* Description of the task:
Copy the news report on oil futures below word for word, from start to finish.

* Reading passage:
WASHINGTON (dpa-AFX) - Oil futures settled sharply higher on Tuesday amid rising hopes about outlook for energy demand after the United States lifted travel restrictions to several countries.
The U.S. has started accepting fully vaccinated travelers at airports and land borders from Monday, doing away with a COVID-19 restriction that dates back to the Trump administration.
The U.S. Energy Information Administration's Short Term Energy Outlook report that said gasoline prices this year and in 2022 are likely to rise slightly more than forecast earlier supported oil prices.
Speculation about likely release of crude from the U.S. Strategic Petroleum Reserve supported oil's rise.
The passage of the $1 trillion U.S. infrastructure bill in Congress and strong Chinese exports data contributed as well to rising optimism about energy demand growth.
West Texas Intermediate Crude oil futures for December ended up by $2.22 or about 2.7% at $84.15 a barrel, the highest settlement since October 26.
Brent crude futures were up $1.35 or 1.62% at $84.78 a barrel a little while ago.
The EIA projected retail regular grade gasoline would average $3.00 per gallon in 2021 and $2.91 in 2022. That compares with its outlook in October of $2.97 in 2021 and $2.90 in 2022.
Meanwhile, traders looked ahead to weekly inventory reports from the American Petroleum Institute (API) and EIA. While API's report is due later today, the EIA's data on U.S. crude inventories will be out Wednesday morning.

* Data shown:
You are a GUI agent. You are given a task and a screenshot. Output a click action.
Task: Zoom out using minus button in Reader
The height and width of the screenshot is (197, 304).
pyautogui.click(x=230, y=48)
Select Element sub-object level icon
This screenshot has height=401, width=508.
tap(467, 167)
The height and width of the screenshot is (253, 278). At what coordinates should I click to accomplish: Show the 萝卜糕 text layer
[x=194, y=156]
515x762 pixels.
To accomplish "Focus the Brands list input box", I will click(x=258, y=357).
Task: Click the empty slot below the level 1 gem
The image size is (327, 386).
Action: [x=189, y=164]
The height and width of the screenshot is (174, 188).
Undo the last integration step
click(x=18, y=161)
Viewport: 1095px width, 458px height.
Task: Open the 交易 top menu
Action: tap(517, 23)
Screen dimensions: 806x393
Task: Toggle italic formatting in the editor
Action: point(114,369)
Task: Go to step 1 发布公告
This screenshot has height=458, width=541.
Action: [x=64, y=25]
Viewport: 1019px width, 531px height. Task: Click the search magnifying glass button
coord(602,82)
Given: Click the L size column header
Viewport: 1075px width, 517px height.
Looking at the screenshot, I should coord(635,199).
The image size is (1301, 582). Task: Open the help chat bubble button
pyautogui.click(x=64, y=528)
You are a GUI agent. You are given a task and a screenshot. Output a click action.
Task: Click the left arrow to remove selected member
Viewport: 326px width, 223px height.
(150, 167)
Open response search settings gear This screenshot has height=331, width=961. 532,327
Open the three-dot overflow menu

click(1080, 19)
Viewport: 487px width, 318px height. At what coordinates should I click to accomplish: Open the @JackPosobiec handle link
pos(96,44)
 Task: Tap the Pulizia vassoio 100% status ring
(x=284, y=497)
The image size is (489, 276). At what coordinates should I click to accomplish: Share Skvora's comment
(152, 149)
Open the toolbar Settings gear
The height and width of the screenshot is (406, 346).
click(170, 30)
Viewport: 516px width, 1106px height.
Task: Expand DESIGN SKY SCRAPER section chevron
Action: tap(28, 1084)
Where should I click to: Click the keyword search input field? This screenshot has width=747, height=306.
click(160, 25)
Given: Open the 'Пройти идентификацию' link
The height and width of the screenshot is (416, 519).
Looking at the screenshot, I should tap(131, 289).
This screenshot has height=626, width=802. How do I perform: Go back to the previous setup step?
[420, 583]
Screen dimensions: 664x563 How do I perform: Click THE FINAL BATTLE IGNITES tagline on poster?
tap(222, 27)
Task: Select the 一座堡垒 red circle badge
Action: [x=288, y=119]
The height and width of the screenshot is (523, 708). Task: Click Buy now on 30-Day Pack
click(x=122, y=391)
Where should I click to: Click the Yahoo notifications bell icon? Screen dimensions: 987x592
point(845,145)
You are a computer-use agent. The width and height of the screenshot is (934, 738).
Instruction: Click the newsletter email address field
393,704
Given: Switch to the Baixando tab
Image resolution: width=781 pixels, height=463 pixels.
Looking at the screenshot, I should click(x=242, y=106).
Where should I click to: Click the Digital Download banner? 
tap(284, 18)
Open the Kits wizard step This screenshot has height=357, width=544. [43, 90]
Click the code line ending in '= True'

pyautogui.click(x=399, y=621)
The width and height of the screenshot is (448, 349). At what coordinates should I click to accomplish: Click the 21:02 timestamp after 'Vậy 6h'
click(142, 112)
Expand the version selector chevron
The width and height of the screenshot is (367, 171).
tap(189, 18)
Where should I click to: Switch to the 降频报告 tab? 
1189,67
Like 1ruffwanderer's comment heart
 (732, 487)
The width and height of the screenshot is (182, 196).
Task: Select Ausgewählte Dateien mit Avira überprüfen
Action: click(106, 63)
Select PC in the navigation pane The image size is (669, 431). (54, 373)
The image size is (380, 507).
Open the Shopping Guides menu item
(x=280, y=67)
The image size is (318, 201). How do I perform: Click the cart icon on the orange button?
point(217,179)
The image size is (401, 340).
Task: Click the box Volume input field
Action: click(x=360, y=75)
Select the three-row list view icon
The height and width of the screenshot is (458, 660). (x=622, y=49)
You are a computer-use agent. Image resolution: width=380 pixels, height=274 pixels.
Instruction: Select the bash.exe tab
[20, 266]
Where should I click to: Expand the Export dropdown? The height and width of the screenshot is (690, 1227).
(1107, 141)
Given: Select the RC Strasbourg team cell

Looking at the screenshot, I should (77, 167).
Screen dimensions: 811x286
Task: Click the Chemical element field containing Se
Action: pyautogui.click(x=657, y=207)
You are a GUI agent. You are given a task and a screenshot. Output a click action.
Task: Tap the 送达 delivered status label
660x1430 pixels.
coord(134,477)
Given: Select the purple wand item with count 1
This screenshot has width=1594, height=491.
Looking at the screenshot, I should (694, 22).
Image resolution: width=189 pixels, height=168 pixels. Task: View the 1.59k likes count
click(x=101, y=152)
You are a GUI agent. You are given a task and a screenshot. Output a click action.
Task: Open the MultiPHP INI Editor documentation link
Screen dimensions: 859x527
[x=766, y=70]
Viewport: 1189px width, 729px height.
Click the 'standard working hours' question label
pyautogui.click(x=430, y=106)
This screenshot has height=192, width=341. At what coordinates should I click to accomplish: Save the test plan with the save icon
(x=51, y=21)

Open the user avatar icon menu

* Task response:
WASHINGTON (dpa-AFX) - Oil futures settled sharply higher on Tuesday amid rising hopes about outlook for energy demand after the United States lifted travel restrictions to several countries.
The U.S. has started accepting fully vaccinated travelers at airports and land borders from Monday, doing away with a COVID-19 restriction that dates back to the Trump administration.
The U.S. Energy Information Administration's Short Term Energy Outlook report that said gasoline prices this year and in 2022 are likely to rise slightly more than forecast earlier supported oil prices.
Speculation about likely release of crude from the U.S. Strategic Petroleum Reserve supported oil's rise.
The passage of the $1 trillion U.S. infrastructure bill in Congress and strong Chinese exports data contributed as well to rising optimism about energy demand growth.
West Texas Intermediate Crude oil futures for December ended up by $2.22 or about 2.7% at $84.15 a barrel, the highest settlement since October 26.
Brent crude futures were up $1.35 or 1.62% at $84.78 a barrel a little while ago.
The EIA projected retail regular grade gasoline would average $3.00 per gallon in 2021 and $2.91 in 2022. That compares with its outlook in October of $2.97 in 2021 and $2.90 in 2022.
Meanwhile, traders looked ahead to weekly inventory reports from the American Petroleum Institute (API) and EIA. While API's report is due later today, the EIA's data on U.S. crude inventories will be out Wednesday morning.